Stored records:
——————————

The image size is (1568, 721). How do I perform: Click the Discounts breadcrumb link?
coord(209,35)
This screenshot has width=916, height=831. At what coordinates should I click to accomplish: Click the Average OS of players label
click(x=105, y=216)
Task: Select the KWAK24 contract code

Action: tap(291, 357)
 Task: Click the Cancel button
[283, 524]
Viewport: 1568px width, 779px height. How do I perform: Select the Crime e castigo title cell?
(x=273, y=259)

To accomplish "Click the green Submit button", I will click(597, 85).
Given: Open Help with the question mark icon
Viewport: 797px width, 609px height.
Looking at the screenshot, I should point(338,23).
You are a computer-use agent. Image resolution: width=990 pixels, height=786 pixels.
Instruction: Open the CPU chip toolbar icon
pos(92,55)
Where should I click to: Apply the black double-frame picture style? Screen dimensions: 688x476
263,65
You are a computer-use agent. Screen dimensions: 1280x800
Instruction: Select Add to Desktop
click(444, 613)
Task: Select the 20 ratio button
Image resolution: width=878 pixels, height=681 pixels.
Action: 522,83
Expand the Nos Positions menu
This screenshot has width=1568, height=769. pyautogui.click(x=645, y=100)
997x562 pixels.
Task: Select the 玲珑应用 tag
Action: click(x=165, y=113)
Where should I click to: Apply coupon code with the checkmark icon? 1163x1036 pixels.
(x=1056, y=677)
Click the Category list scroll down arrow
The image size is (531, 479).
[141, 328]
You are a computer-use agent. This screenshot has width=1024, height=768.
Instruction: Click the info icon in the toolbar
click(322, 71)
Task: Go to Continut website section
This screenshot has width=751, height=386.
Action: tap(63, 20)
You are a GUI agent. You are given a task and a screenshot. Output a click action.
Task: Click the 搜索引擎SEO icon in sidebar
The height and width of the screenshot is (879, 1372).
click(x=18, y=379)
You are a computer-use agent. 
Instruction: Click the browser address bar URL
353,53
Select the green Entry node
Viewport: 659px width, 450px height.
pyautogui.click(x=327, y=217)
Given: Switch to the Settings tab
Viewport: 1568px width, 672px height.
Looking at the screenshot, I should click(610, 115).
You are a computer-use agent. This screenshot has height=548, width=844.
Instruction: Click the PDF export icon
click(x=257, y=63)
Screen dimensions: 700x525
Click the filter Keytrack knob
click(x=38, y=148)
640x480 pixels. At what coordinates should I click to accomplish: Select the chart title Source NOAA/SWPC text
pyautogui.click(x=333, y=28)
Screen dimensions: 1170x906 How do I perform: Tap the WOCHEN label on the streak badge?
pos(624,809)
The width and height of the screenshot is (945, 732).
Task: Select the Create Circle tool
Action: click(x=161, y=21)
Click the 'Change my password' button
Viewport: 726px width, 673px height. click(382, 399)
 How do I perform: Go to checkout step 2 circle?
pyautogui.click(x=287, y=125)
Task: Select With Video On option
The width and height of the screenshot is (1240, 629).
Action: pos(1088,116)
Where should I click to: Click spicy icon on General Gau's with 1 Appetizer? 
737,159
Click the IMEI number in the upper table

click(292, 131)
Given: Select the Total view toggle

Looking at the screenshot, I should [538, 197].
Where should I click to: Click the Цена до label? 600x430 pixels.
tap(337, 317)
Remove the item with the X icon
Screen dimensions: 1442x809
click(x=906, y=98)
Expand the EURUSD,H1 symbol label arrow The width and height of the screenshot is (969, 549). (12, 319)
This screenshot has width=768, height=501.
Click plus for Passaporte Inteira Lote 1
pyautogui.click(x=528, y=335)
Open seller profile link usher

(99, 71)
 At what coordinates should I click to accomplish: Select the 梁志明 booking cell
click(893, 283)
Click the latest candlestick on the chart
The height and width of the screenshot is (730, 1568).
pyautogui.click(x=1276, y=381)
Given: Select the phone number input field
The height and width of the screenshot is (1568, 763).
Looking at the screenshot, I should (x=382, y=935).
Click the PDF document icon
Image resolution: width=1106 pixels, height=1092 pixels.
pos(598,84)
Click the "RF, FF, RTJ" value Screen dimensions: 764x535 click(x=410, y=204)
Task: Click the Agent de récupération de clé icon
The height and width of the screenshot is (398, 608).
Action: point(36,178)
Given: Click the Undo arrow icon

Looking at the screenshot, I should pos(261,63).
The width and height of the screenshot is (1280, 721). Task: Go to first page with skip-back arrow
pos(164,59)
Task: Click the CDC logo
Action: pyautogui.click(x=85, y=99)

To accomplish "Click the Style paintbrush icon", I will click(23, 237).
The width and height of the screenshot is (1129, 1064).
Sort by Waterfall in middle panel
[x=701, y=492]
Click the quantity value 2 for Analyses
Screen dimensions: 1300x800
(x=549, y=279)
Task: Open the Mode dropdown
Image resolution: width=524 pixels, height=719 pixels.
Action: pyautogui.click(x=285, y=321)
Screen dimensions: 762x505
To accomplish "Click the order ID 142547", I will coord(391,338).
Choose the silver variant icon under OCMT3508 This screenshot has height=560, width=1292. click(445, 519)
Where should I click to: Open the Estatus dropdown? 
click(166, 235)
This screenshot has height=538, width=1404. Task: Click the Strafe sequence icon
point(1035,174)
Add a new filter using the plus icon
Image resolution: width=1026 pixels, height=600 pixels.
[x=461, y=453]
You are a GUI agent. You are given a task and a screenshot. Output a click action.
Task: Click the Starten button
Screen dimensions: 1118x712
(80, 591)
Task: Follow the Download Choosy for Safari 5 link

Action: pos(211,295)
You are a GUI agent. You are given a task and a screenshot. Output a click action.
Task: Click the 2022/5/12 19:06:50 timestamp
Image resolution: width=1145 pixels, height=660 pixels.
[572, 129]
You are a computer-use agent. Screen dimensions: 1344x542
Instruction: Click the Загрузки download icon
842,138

——————————

▶ _To do_
Write out the data above again, word for word.

▶ _Task result_
The image size is (1568, 721). How do I perform: Click the Discounts breadcrumb link?
coord(209,35)
This screenshot has width=916, height=831. At what coordinates should I click to accomplish: Click the Average OS of players label
click(x=105, y=216)
Task: Select the KWAK24 contract code

Action: tap(291, 357)
 Task: Click the Cancel button
[283, 524]
Viewport: 1568px width, 779px height. How do I perform: Select the Crime e castigo title cell?
(x=273, y=259)

To accomplish "Click the green Submit button", I will click(597, 85).
Given: Open Help with the question mark icon
Viewport: 797px width, 609px height.
Looking at the screenshot, I should point(338,23).
You are a computer-use agent. Image resolution: width=990 pixels, height=786 pixels.
Instruction: Open the CPU chip toolbar icon
pos(92,55)
Where should I click to: Apply the black double-frame picture style? Screen dimensions: 688x476
263,65
You are a computer-use agent. Screen dimensions: 1280x800
Instruction: Select Add to Desktop
click(444, 613)
Task: Select the 20 ratio button
Image resolution: width=878 pixels, height=681 pixels.
Action: 522,83
Expand the Nos Positions menu
This screenshot has width=1568, height=769. pyautogui.click(x=645, y=100)
997x562 pixels.
Task: Select the 玲珑应用 tag
Action: click(x=165, y=113)
Where should I click to: Apply coupon code with the checkmark icon? 1163x1036 pixels.
(x=1056, y=677)
Click the Category list scroll down arrow
The image size is (531, 479).
[141, 328]
You are a computer-use agent. This screenshot has width=1024, height=768.
Instruction: Click the info icon in the toolbar
click(322, 71)
Task: Go to Continut website section
This screenshot has width=751, height=386.
Action: tap(63, 20)
You are a GUI agent. You are given a task and a screenshot. Output a click action.
Task: Click the 搜索引擎SEO icon in sidebar
The height and width of the screenshot is (879, 1372).
click(x=18, y=379)
You are a computer-use agent. 
Instruction: Click the browser address bar URL
353,53
Select the green Entry node
Viewport: 659px width, 450px height.
pyautogui.click(x=327, y=217)
Given: Switch to the Settings tab
Viewport: 1568px width, 672px height.
Looking at the screenshot, I should click(610, 115).
You are a computer-use agent. This screenshot has height=548, width=844.
Instruction: Click the PDF export icon
click(x=257, y=63)
Screen dimensions: 700x525
Click the filter Keytrack knob
click(x=38, y=148)
640x480 pixels. At what coordinates should I click to accomplish: Select the chart title Source NOAA/SWPC text
pyautogui.click(x=333, y=28)
Screen dimensions: 1170x906 How do I perform: Tap the WOCHEN label on the streak badge?
pos(624,809)
The width and height of the screenshot is (945, 732).
Task: Select the Create Circle tool
Action: click(x=161, y=21)
Click the 'Change my password' button
Viewport: 726px width, 673px height. click(382, 399)
 How do I perform: Go to checkout step 2 circle?
pyautogui.click(x=287, y=125)
Task: Select With Video On option
The width and height of the screenshot is (1240, 629).
Action: pos(1088,116)
Where should I click to: Click spicy icon on General Gau's with 1 Appetizer? 
737,159
Click the IMEI number in the upper table

click(292, 131)
Given: Select the Total view toggle

Looking at the screenshot, I should [538, 197].
Where should I click to: Click the Цена до label? 600x430 pixels.
tap(337, 317)
Remove the item with the X icon
Screen dimensions: 1442x809
click(x=906, y=98)
Expand the EURUSD,H1 symbol label arrow The width and height of the screenshot is (969, 549). (12, 319)
This screenshot has width=768, height=501.
Click plus for Passaporte Inteira Lote 1
pyautogui.click(x=528, y=335)
Open seller profile link usher

(99, 71)
 At what coordinates should I click to accomplish: Select the 梁志明 booking cell
click(893, 283)
Click the latest candlestick on the chart
The height and width of the screenshot is (730, 1568).
pyautogui.click(x=1276, y=381)
Given: Select the phone number input field
The height and width of the screenshot is (1568, 763).
Looking at the screenshot, I should (x=382, y=935).
Click the PDF document icon
Image resolution: width=1106 pixels, height=1092 pixels.
pos(598,84)
Click the "RF, FF, RTJ" value Screen dimensions: 764x535 click(x=410, y=204)
Task: Click the Agent de récupération de clé icon
The height and width of the screenshot is (398, 608).
Action: point(36,178)
Given: Click the Undo arrow icon

Looking at the screenshot, I should pos(261,63).
The width and height of the screenshot is (1280, 721). Task: Go to first page with skip-back arrow
pos(164,59)
Task: Click the CDC logo
Action: pyautogui.click(x=85, y=99)

To accomplish "Click the Style paintbrush icon", I will click(23, 237).
The width and height of the screenshot is (1129, 1064).
Sort by Waterfall in middle panel
[x=701, y=492]
Click the quantity value 2 for Analyses
Screen dimensions: 1300x800
(x=549, y=279)
Task: Open the Mode dropdown
Image resolution: width=524 pixels, height=719 pixels.
Action: pyautogui.click(x=285, y=321)
Screen dimensions: 762x505
To accomplish "Click the order ID 142547", I will coord(391,338).
Choose the silver variant icon under OCMT3508 This screenshot has height=560, width=1292. click(445, 519)
Where should I click to: Open the Estatus dropdown? 
click(166, 235)
This screenshot has height=538, width=1404. Task: Click the Strafe sequence icon
point(1035,174)
Add a new filter using the plus icon
Image resolution: width=1026 pixels, height=600 pixels.
[x=461, y=453]
You are a GUI agent. You are given a task and a screenshot. Output a click action.
Task: Click the Starten button
Screen dimensions: 1118x712
(80, 591)
Task: Follow the Download Choosy for Safari 5 link

Action: pos(211,295)
You are a GUI agent. You are given a task and a screenshot. Output a click action.
Task: Click the 2022/5/12 19:06:50 timestamp
Image resolution: width=1145 pixels, height=660 pixels.
[572, 129]
You are a computer-use agent. Screen dimensions: 1344x542
Instruction: Click the Загрузки download icon
842,138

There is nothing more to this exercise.